Could you return the entire listing below exactly as written?

┌─ DATASET RECORDS

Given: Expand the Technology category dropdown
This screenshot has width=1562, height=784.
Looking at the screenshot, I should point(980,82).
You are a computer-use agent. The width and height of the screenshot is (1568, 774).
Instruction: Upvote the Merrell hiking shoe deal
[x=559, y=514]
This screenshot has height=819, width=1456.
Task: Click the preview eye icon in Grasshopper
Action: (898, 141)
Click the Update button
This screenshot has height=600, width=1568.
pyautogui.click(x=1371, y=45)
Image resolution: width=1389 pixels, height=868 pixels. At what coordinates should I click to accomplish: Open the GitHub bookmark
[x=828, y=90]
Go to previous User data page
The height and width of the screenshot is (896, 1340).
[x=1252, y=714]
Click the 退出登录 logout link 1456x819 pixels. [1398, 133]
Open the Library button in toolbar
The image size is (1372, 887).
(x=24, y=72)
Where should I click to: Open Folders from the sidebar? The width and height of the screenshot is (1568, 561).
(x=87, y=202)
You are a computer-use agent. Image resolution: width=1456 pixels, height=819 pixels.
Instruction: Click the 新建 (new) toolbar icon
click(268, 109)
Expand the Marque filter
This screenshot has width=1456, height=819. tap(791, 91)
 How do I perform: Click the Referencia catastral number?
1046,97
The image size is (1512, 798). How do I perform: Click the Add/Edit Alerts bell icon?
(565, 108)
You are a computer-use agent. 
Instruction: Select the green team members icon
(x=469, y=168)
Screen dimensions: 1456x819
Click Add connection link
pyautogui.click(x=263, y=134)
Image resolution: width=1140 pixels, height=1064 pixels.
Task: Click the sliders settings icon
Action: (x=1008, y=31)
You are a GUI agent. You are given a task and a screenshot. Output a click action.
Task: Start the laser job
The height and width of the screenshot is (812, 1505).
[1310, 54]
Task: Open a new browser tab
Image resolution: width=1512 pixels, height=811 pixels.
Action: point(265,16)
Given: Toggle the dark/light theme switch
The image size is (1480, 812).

└─

RESPONSE TO THIS EXERCISE:
Given: Expand the Technology category dropdown
This screenshot has width=1562, height=784.
Looking at the screenshot, I should point(980,82).
You are a computer-use agent. The width and height of the screenshot is (1568, 774).
Instruction: Upvote the Merrell hiking shoe deal
[x=559, y=514]
This screenshot has height=819, width=1456.
Task: Click the preview eye icon in Grasshopper
Action: (898, 141)
Click the Update button
This screenshot has height=600, width=1568.
pyautogui.click(x=1371, y=45)
Image resolution: width=1389 pixels, height=868 pixels. At what coordinates should I click to accomplish: Open the GitHub bookmark
[x=828, y=90]
Go to previous User data page
The height and width of the screenshot is (896, 1340).
[x=1252, y=714]
Click the 退出登录 logout link 1456x819 pixels. [1398, 133]
Open the Library button in toolbar
The image size is (1372, 887).
(x=24, y=72)
Where should I click to: Open Folders from the sidebar? The width and height of the screenshot is (1568, 561).
(x=87, y=202)
You are a computer-use agent. Image resolution: width=1456 pixels, height=819 pixels.
Instruction: Click the 新建 (new) toolbar icon
click(268, 109)
Expand the Marque filter
This screenshot has width=1456, height=819. tap(791, 91)
 How do I perform: Click the Referencia catastral number?
1046,97
The image size is (1512, 798). How do I perform: Click the Add/Edit Alerts bell icon?
(565, 108)
You are a computer-use agent. 
Instruction: Select the green team members icon
(x=469, y=168)
Screen dimensions: 1456x819
Click Add connection link
pyautogui.click(x=263, y=134)
Image resolution: width=1140 pixels, height=1064 pixels.
Task: Click the sliders settings icon
Action: (x=1008, y=31)
You are a GUI agent. You are given a task and a screenshot. Output a click action.
Task: Start the laser job
The height and width of the screenshot is (812, 1505).
[1310, 54]
Task: Open a new browser tab
Image resolution: width=1512 pixels, height=811 pixels.
Action: point(265,16)
Given: Toggle the dark/light theme switch
The image size is (1480, 812).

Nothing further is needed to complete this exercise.